Your objective
Please retype the listing below exactly, from its opening line through the line where "Viewport: 1024px width, 406px height." appears.

Records for the task
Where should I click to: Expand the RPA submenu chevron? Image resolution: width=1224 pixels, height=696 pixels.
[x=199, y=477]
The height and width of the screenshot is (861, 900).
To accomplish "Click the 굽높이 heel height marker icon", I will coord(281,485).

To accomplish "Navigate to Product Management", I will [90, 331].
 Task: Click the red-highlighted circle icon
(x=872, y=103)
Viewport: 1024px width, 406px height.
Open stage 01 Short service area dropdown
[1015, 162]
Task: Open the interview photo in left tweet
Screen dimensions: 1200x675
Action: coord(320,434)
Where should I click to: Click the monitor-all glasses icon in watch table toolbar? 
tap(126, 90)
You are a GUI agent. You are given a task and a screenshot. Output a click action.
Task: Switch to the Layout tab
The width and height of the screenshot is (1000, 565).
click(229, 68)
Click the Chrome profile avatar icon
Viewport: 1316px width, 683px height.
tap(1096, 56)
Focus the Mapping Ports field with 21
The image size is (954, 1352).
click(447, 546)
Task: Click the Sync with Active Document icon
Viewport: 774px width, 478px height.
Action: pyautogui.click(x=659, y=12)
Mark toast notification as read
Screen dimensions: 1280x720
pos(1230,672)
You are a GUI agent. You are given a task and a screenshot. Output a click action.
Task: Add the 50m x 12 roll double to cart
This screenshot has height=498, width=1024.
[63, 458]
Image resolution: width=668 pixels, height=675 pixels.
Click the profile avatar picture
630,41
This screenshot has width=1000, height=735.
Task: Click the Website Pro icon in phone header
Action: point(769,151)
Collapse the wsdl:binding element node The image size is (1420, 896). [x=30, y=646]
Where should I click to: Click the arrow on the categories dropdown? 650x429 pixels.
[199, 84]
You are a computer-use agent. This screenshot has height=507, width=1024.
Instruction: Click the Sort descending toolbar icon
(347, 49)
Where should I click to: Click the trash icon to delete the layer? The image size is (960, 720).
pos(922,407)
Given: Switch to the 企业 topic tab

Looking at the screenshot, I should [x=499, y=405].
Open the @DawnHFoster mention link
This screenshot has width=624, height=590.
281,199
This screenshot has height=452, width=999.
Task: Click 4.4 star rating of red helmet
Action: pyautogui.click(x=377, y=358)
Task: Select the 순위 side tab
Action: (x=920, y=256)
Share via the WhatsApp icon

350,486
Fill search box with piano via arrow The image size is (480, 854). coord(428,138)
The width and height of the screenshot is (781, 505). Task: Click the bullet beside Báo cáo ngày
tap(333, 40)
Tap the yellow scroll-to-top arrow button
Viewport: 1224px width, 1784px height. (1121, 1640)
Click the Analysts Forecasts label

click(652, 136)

Exercise solution
Where should I click to: Expand the RPA submenu chevron? Image resolution: width=1224 pixels, height=696 pixels.
[x=199, y=477]
The height and width of the screenshot is (861, 900).
To accomplish "Click the 굽높이 heel height marker icon", I will coord(281,485).

To accomplish "Navigate to Product Management", I will [90, 331].
 Task: Click the red-highlighted circle icon
(x=872, y=103)
Viewport: 1024px width, 406px height.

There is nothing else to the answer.